L'ex-magnat russe du pétrole et critique du Kremlin Mikhaïl Khodorkovski marque vendredi les 10 ans de son arrestation et de sa détention, un événement qui a largement déterminé le cours du régime de Vladimir Poutine, selon certains observateurs.

«Il y a exactement 10 ans que Mikhaïl Khodorkovski a été arrêté. Cet événement a définitivement montré la direction que prenait le régime de Vladimir Poutine», écrit le journal d'opposition Novaïa Gazeta.

«C'est précisément depuis l'épisode Khodorkovski que la prison est devenue un moyen universel de résoudre des problèmes insolubles, aussi bien politiques, économiques qu'idéologiques», affirme le journal.

Le 25 octobre 2003, celui qui était alors considéré comme l'homme le plus riche de Russie, et l'un des plus influents, était arrêté dans un aéroport de Novossibirsk, en Sibérie, par des membres des Spetznaz, les forces spéciales russes.

Suivent de longues procédures judiciaires, considérées par les partisans de Khodorkovski comme un règlement de compte politique du Kremlin contre l'homme d'affaires trop indépendant qui avait affiché des ambitions politiques en soutenant l'opposition.

En 2005, l'oligarque a été condamné avec son associé Platon Lebedev à huit ans de camp pour «escroquerie et fraude fiscale», une peine portée à 14 ans en 2010, à l'issue d'un second procès pour «vol de pétrole et blanchiment» de 23,5 milliards de dollars. Cette condamnation sera ensuite réduite d'un an, puis de deux ans en appel.

Un tournant pour le régime Poutine

En août dernier, la Cour suprême russe a à nouveau réduit cette peine, de deux mois, ce qui fait que l'ex-dirigeant du groupe pétrolier Ioukos, aujourd'hui âgé de 50 ans, devrait sortir de prison dans moins d'un an, en août 2014.

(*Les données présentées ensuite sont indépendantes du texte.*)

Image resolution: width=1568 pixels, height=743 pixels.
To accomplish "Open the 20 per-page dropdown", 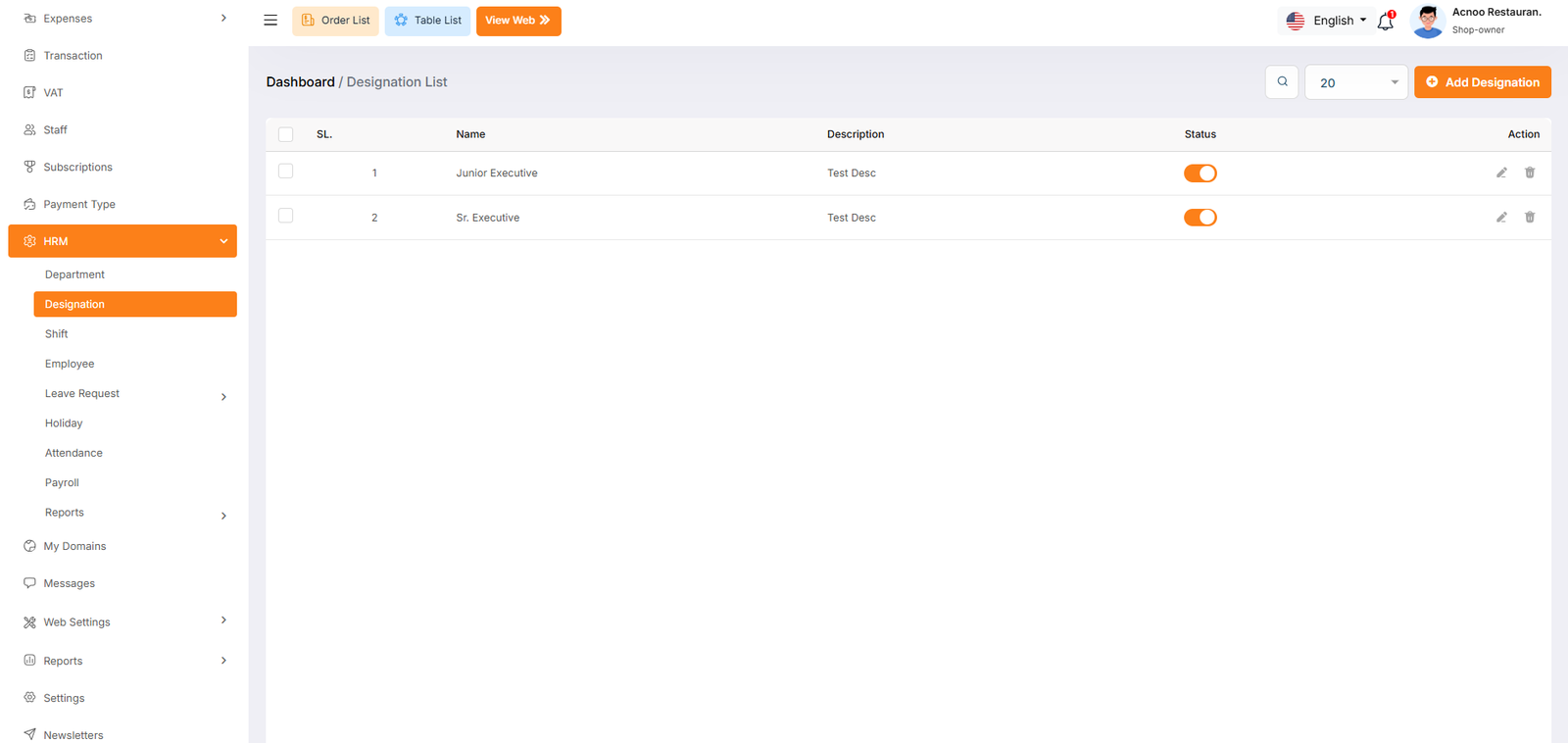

«Avec l'arrestation de Khodorkovski, le régime politique est entré dans une nouvelle phase. La lutte contre Ioukos et en général contre des hommes d'affaires libéraux et indépendants est devenue l'idéologie du régime», estiment des défenseurs des droits de l'homme russes, parmi lesquels les ex-dissidents Lioudmila Alexeeva et Sergueï Kovalev, dans une déclaration commune.

Le quotidien économique Vedomosti estime pour sa part que cette affaire a «rompu les relations entre l'État et le milieu des affaires, et a déterminé en grande partie la suite du développement du pays».

«Au nom des objectifs de certains, le pouvoir a sacrifié (...) la création en Russie d'une justice indépendante et le renforcement de la propriété privée», fustige le journal.

Dans une tribune publiée par le New York Times, M. Khodorkovski, détenu dans un camp proche de la frontière finlandaise, souligne que «beaucoup de choses ont changé» depuis 10 ans. «Mon fils aîné a maintenant une fille, qui n'est plus un bébé, mon premier petit-enfant, que je n'ai jamais vu», écrit-il.

«Le monde aussi a bien changé. Je ne peux que lire dans les magazines qu'il y a des lecteurs d'e-book et des tablettes numériques. La même chose pour Facebook, Google, Twitter et beaucoup d'autres choses devenues ordinaires comme les moteurs hybrides et les voitures électriques», poursuit-il.

En Russie aussi, de nombreuses choses ont changé depuis, observe-t-il. Si les revenus de la population ont augmenté, les prix ont aussi explosé, plus de deux millions de personnes ont quitté le pays, et trois millions d'entrepreneurs ont fait l'objet de poursuites criminelles.

«Aujourd'hui, le système de gestion du pays s'appelle "Vladimir V. Poutine". Peut-il changer? (...) Les chances sont minces (...) que M. Poutine cède ses pouvoirs présidentiels, même temporairement, une deuxième fois. Il ne pourra pas contrôler ce qui lui succèdera», estime-t-il.

Pour Andreï Kolesnikov, observateur de Novaïa Gazeta, le Kremlin craint de libérer le détenu. «Tant que Khodorkovski est un otage, le président sera en place. Tout le monde a oublié ce que c'est de vivre avec Mikhaïl Khodorkovski en liberté. Ils ne savent pas ce qui se passera alors. Ils craignent cette incertitude, lorsqu'il sortira en 2014», écrit-il.

Selon un sondage de l'institut indépendant Levada, 32 % des Moscovites estiment que la décision de libérer le détenu dépendra exclusivement de M. Poutine. 39 % pensent par ailleurs qu'il jouera un rôle politique important après sa sortie de prison, contre la même proportion qui pense le contraire.